Leider ist ihr Glück nur von kurzer Dauer. Charleys Eltern können Jake nicht vergeben, wie er ihre Tochter vor Jahren behandelt hat und auch von ihrer Schwester Andie bekommt sie keinerlei Unterstützung. Sie alle zweifeln an Charley Urteilsvermögen und weigern sich entschieden die Beziehung der beiden zu akzeptieren. Charley ist daher gezwungen zwischen ihm und ihrer Familie zu wählen und obwohl sie Jake über alles liebt, könnte er es dieses Mal sein, dessen Herz gebrochen wird …

Out of the Shallows ist ein guter, zuversichtlicher Abschluss dieser Dilogie, der trotz kleiner Kritikpunkte immerhin zu unterhalten vermag und dadurch sehr schnell gelesen ist.

Wie schon beim Vorgänger wird man abwechselnd mit Situationen aus der Vergangenheit sowie der Gegenwart konfrontiert. Die Vergangenheit schließt dabei in etwa an das Ende des Auftaktes an und ist einem vertraut, wohingegen sich die Gegenwart schon einige Monate nach den letzten Ereignissen abspielt.

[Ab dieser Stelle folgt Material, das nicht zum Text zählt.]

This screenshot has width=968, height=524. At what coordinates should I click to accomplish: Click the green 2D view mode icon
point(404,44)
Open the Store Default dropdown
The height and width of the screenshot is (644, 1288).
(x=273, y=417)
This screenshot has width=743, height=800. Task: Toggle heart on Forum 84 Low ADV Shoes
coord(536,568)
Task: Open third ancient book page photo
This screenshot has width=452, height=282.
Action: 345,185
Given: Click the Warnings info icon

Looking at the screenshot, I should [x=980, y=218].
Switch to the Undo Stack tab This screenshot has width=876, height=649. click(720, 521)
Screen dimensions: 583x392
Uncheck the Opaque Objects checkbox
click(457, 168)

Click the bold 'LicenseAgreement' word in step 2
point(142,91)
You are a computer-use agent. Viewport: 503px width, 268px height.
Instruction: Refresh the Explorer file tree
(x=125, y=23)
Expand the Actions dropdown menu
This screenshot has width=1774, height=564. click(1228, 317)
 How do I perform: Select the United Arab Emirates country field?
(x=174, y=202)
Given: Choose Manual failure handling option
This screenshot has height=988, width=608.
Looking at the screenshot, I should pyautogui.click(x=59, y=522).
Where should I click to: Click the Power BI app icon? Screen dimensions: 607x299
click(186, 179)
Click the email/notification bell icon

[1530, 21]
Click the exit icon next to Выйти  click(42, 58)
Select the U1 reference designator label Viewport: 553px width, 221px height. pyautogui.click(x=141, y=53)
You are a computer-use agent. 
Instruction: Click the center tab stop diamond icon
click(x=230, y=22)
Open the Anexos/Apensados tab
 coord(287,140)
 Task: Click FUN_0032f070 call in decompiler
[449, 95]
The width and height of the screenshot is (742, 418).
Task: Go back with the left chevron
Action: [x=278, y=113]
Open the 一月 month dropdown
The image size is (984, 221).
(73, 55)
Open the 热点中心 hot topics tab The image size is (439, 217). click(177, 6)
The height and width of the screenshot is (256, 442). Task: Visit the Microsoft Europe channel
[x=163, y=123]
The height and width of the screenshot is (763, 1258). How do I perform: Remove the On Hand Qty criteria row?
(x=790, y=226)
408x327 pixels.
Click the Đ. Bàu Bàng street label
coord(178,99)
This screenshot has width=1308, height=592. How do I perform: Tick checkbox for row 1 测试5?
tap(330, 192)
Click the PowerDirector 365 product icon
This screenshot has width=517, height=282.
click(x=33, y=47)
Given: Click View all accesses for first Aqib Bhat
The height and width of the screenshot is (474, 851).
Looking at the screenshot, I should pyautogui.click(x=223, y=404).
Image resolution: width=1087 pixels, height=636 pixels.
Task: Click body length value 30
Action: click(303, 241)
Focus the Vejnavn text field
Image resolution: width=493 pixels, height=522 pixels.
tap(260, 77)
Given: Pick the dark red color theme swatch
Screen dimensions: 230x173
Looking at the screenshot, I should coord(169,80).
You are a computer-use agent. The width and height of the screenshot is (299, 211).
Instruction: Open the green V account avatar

In der Zeit dazwischen muss etwas Gravierendes vorgefallen sein, da sich scheinbar wirklich alles verändert hat, wofür man allerdings noch keinen Grund erfährt, was anfangs vor allem für Verwirrung sorgt.

Nach den ersten Kapiteln legt sich dieses Durcheinander wieder, man bekommt einen besseren Durchblick und als man schließlich den Grund für die Trennung erfährt, ergibt plötzlich alles einen Sinn. Leider zieht Samantha Young die Auflösung des Ganzen unnötig in die Länge, wodurch man irgendwann nicht mehr gespannt, sondern hauptsächlich nur noch davon genervt ist, dass der schwere Schicksalsschlag permanent angedeutet, jedoch nicht näher beleuchtet wird. Man kann nur spekulieren, während man auf die längst überfälligen Antworten wartet. Ein paar Details hätte sie also ruhig schon etwas früher offenbaren können.
Positiv hervorzuheben ist hingegen, dass man zwar schnell glaubt zu wissen, was geschehen ist, die Autorin einen mit der ständigen Erwähnung eines bestimmten Ortes aber gekonnt in die Irre führt, sodass man sich im Endeffekt zum Glück getäuscht hat.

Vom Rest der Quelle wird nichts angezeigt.